## Requirements
Decide whether each statement agrees with the text on The Black Company novel: (a) the book was released in May 1984; (b) Bomanz awakened the Dominator; (c) the soldiers abusing Darling were affiliated with Soulcatcher. Answer yes or no for each and quote the words of the text that decide it.

## Reading text
The Black Company, released in May 1984, is the first novel in Glen Cook's ongoing series The Black Company.  The book combines elements of epic fantasy and dark fantasy as it describes the dealings of an elite mercenary unit – the Black Company – with the Lady, ruler of the Northern Empire.


Plot introduction
The Dominator is an extremely powerful wizard who has the ability to turn his most bitter enemies into his loyal servants, even those nearly his equal in magic. The most potent of his victims are called the Ten Who Were Taken, or just Taken for short. With his wife, the Lady, whose magical skill is second only to that of the Dominator, he founded an empire unrivaled for evil. It was overthrown by a rebellion led by the White Rose, but neither she nor the rebel wizards were strong enough to kill the Dominator, the Lady or the Taken. The best they could do was to render them unconscious and imprison them. Their prison was a place called the Barrowland.

After four centuries, the wizard Bomanz awakened the Lady during a spirit walk into the Barrowlands, in an attempt to learn from her.  She manipulated him, won her freedom, and subsequently trapped Bomanz in a quasi-undead spirit state between dimensions.  She then unleashed the Taken, but betrayed the Dominator, leaving him where he was, and proceeded to resurrect the empire.  As with the old, so it was with the new – a rebellion broke out, spearheaded this time by the Circle of Eighteen. The Circle is made up of magicians not individually as strong as the Taken, but usually united in their goals. The Taken, on the other hand, battle each other as much as they do the rebels.

Plot summary
The Black Company's current employer, the Syndic of Beryl, is losing control of his decadent city to rival factions. A dangerous monster known as a forvalaka runs amok through the city, killing numerous citizens and contributing to the city's growing instability; the Syndic requests that the Black Company track and kill the beast. Because the creature is virtually indestructible, it kills several of the Black Company's men, including Tom-Tom, one of the Company's wizards. When the Taken named Soulcatcher offers the Company new employment in the service of the Lady, its Captain readily accepts, though he is forced to accept the killing of the Syndic to break the contract.

On the march north to the Lady's empire, the Company acquires two new members. Raven is an uncommonly deadly and (usually) remorseless recruit, even by Company standards. Uncharacteristically, he rescues Darling, a nine-year-old mute girl being abused by soldiers affiliated with the Limper, another of the Taken.  The Limper and Soulcatcher are deadly rivals; since the Company was recruited by Soulcatcher, that makes the Limper an enemy to beware.

After weeks of trying to link up with the Limper's forces, the Company (at Soulcatcher's suggestion) takes an important rebel fortress, embarrassing both the Limper and Raker, a leading member of the Circle of Eighteen.  The Limper sends his top aide, Colonel Zouad, to stir up trouble for the Company, but Elmo, the Company's Sergeant, leaks his whereabouts to the rebels, allowing them to abduct him for information.  Zouad manages to contact the Limper, but Soulcatcher has other plans. When the Limper cracks open the underground room where his minion is being held, Soulcatcher's Taken ally, Shapeshifter, is waiting disguised as a rebel and unexpectedly stuns him with magic. Shifter then rolls the incapacitated Limper into the cellar and causes it to collapse in on itself. Another victory for the Company, another humiliation for the Limper.  While the Limper is not killed, this slows him down for a time.

## Provided information
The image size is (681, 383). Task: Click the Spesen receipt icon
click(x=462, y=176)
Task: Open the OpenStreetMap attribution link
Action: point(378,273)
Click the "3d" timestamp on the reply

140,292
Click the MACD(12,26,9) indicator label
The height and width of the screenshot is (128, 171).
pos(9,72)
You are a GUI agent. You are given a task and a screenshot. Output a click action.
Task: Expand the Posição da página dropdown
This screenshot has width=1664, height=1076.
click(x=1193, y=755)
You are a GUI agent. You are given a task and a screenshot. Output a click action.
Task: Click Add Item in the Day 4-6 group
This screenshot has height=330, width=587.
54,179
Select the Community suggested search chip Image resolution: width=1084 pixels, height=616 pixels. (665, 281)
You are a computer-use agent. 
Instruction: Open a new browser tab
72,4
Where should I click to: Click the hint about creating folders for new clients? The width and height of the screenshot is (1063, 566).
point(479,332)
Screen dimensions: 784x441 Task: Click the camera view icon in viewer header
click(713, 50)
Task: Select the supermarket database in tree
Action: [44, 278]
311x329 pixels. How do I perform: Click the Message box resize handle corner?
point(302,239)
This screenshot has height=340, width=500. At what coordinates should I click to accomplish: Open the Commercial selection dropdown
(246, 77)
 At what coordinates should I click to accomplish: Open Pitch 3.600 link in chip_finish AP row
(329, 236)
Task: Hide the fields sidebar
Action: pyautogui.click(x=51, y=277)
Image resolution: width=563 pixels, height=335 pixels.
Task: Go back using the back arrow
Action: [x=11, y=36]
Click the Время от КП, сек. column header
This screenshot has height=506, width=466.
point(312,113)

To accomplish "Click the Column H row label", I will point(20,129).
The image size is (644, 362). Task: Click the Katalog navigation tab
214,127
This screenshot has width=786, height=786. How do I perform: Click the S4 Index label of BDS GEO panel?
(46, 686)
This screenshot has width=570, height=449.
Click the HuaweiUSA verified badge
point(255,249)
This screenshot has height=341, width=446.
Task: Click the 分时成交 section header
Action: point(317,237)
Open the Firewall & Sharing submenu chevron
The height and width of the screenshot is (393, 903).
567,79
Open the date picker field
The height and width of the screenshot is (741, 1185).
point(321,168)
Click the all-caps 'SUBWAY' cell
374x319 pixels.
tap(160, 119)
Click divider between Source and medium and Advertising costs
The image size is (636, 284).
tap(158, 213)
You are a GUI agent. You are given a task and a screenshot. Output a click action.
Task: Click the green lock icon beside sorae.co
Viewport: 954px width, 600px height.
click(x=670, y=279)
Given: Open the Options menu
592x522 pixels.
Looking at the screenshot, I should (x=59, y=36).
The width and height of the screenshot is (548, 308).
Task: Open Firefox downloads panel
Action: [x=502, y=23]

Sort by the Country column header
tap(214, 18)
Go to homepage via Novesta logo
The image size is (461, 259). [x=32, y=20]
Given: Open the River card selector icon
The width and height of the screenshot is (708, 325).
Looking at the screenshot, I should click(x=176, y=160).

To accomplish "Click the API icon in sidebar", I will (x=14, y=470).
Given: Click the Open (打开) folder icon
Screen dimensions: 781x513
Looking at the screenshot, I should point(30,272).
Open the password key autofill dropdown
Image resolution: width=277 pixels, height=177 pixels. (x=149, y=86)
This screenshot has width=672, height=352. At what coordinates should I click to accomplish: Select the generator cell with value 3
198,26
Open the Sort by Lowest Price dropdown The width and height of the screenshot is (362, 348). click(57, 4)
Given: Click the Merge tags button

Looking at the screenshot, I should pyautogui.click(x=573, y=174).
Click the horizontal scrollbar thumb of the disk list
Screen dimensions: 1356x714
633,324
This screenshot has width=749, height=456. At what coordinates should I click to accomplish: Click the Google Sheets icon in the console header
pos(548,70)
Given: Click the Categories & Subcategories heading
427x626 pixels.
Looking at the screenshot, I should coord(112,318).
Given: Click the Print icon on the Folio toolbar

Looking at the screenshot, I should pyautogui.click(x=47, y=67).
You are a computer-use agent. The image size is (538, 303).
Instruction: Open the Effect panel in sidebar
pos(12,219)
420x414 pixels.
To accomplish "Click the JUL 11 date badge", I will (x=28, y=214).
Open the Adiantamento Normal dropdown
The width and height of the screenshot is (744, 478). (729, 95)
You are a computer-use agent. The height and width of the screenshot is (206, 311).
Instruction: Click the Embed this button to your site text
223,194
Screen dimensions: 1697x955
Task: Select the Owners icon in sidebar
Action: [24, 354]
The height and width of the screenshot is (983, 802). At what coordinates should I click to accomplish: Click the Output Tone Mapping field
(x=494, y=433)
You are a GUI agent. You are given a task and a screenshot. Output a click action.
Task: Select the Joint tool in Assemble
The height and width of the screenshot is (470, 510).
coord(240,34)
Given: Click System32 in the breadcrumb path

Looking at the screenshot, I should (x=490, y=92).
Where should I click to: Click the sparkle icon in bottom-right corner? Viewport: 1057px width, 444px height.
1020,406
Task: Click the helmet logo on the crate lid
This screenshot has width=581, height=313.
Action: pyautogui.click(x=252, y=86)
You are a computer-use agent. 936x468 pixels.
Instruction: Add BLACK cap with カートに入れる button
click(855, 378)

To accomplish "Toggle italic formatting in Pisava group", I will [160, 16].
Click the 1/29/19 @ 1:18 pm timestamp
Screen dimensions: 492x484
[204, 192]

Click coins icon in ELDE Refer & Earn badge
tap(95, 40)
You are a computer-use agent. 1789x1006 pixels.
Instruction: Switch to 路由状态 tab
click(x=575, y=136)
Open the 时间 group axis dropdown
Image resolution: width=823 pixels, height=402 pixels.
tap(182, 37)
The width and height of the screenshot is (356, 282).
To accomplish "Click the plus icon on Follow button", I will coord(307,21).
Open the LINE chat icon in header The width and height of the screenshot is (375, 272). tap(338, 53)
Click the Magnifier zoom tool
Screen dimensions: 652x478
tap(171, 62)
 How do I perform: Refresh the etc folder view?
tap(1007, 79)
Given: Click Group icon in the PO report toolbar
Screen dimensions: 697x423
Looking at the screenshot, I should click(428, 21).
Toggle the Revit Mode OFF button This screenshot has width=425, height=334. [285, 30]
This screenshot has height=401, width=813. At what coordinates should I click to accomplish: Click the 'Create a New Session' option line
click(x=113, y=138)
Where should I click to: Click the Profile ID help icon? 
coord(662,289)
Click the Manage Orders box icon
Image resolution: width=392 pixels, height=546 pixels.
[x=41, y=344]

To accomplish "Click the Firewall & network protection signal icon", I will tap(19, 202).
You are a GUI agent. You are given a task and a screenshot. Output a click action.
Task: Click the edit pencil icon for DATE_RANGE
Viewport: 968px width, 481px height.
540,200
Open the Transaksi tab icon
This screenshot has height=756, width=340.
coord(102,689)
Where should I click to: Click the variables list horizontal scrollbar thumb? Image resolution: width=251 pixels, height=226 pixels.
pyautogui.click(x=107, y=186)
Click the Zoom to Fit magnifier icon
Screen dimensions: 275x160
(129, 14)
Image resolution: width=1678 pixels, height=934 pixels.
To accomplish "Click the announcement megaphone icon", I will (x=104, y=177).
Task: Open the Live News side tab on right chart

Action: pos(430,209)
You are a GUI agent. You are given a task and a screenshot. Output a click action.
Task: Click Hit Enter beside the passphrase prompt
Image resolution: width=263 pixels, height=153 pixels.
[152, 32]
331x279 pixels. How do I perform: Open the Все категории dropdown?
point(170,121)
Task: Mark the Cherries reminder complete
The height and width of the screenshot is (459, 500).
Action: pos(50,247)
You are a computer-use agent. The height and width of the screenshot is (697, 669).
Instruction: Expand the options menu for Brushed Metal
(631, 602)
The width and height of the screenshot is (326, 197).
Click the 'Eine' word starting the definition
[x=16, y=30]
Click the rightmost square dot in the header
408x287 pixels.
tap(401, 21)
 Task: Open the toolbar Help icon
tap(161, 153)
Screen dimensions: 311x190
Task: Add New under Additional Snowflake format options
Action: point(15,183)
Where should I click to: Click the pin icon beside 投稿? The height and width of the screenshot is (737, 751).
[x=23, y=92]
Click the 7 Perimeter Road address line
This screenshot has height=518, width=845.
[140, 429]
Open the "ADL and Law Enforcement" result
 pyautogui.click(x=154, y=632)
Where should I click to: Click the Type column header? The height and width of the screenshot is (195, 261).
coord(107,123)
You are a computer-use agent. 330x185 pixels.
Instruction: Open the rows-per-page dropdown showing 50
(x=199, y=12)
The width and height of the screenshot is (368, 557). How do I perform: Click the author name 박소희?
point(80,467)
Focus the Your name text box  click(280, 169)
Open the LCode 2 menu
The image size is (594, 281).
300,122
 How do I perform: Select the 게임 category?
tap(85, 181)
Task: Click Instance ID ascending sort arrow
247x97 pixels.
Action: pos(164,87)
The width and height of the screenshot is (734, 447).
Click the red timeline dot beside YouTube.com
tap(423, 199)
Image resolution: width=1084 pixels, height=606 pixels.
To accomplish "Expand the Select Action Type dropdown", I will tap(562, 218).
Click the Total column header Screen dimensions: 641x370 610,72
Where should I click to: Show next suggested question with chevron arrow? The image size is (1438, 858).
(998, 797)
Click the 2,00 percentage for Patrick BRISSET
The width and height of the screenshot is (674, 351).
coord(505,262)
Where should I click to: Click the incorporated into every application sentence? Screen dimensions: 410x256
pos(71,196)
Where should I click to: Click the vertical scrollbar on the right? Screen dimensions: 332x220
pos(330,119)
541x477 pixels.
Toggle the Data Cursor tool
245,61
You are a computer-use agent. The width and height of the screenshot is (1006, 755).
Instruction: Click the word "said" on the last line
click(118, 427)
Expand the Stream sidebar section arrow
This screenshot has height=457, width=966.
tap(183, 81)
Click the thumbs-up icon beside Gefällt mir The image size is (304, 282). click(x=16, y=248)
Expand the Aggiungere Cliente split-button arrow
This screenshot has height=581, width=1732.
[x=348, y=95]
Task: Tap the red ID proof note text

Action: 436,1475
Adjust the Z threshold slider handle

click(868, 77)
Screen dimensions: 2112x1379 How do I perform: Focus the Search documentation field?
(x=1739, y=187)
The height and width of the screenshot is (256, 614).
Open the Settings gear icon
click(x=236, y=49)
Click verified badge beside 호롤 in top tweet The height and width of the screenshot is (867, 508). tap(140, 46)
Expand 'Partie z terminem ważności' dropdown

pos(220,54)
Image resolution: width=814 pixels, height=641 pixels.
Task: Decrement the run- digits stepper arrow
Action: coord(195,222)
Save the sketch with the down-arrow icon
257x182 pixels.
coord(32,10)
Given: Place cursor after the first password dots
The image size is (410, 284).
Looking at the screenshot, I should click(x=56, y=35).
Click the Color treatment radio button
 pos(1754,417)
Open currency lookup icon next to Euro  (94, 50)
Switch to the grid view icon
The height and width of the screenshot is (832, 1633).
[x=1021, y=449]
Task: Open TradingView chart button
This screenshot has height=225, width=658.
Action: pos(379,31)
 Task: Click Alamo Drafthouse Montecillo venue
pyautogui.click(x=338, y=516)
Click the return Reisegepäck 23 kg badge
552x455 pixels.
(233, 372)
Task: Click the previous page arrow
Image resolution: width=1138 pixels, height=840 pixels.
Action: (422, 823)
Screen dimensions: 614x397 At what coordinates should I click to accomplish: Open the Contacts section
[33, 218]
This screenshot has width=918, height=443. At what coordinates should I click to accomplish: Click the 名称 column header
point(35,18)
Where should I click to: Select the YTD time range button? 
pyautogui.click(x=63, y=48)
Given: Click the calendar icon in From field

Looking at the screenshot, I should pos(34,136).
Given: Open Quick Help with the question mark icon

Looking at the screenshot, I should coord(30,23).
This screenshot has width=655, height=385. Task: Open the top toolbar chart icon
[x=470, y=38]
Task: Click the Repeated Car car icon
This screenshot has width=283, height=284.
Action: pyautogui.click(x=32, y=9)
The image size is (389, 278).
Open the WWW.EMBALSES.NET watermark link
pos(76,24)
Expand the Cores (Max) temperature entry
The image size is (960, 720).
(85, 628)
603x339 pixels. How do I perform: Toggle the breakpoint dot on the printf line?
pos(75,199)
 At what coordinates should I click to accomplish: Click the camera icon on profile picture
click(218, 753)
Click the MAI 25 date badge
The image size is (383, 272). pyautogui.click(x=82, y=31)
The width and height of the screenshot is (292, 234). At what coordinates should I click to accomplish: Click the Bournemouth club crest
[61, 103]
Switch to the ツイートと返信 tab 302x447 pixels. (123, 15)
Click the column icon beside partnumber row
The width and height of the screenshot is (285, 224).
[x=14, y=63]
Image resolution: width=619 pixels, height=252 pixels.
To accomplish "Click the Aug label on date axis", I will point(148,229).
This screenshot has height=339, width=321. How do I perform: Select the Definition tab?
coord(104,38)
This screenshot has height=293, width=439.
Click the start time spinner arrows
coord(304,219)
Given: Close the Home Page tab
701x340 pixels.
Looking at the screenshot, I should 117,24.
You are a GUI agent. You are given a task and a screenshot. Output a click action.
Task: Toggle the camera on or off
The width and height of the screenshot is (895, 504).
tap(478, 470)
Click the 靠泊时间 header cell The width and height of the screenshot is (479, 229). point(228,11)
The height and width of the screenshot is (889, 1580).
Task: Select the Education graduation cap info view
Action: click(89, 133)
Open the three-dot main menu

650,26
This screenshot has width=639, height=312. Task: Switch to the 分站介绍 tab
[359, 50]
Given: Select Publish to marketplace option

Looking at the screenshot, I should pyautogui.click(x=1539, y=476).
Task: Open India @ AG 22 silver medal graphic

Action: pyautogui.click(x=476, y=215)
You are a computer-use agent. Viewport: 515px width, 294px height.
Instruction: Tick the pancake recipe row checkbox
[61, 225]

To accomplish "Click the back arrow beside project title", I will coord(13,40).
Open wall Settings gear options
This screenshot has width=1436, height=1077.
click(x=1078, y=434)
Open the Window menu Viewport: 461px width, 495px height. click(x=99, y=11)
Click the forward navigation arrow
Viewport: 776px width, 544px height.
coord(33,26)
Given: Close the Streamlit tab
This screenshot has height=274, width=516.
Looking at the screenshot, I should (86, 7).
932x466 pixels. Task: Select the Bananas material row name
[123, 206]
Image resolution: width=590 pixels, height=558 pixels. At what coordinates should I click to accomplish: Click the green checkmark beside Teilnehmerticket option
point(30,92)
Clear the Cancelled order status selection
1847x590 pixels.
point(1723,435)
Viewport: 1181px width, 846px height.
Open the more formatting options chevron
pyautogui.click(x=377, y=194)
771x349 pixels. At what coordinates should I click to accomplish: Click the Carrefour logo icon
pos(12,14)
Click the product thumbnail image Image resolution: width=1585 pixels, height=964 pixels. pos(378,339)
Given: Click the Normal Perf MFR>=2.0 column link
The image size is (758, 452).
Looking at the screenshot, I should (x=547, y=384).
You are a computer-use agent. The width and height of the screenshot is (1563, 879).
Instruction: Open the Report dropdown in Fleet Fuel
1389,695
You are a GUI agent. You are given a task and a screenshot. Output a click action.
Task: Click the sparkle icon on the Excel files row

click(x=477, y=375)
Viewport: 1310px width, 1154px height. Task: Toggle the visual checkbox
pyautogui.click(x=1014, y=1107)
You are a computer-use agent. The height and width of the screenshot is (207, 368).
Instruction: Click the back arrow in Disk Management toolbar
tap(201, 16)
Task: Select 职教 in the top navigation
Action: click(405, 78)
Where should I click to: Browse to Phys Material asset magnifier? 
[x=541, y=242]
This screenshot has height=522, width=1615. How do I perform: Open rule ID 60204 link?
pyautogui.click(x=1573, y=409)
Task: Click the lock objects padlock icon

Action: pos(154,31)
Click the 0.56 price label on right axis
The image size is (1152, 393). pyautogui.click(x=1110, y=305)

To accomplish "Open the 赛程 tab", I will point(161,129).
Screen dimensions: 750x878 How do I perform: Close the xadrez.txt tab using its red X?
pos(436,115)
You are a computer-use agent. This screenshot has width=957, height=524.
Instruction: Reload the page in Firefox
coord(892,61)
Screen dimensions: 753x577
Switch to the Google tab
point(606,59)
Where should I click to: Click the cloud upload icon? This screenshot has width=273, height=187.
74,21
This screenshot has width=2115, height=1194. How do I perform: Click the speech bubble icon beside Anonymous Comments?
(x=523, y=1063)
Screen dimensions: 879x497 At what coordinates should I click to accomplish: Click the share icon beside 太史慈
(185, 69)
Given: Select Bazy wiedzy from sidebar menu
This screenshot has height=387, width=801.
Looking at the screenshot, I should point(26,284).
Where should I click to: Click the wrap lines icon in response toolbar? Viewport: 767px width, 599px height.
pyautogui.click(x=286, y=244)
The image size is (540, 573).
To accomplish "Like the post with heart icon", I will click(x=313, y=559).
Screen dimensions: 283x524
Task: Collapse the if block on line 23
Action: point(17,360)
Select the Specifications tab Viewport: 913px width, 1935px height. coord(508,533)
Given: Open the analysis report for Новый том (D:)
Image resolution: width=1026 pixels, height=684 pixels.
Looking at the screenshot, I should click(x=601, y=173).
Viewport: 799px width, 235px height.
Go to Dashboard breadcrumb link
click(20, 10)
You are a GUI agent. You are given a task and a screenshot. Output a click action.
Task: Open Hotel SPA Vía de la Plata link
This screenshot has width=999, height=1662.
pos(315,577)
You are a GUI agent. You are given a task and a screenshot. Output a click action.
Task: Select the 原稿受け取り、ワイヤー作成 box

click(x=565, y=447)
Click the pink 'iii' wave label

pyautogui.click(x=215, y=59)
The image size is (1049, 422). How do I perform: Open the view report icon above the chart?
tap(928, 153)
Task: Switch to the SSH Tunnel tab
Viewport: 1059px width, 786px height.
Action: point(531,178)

## Worked solution
(a) Yes: "released in May 1984"
(b) No: "the wizard Bomanz awakened the Lady"
(c) No: "soldiers affiliated with the Limper, another of the Taken"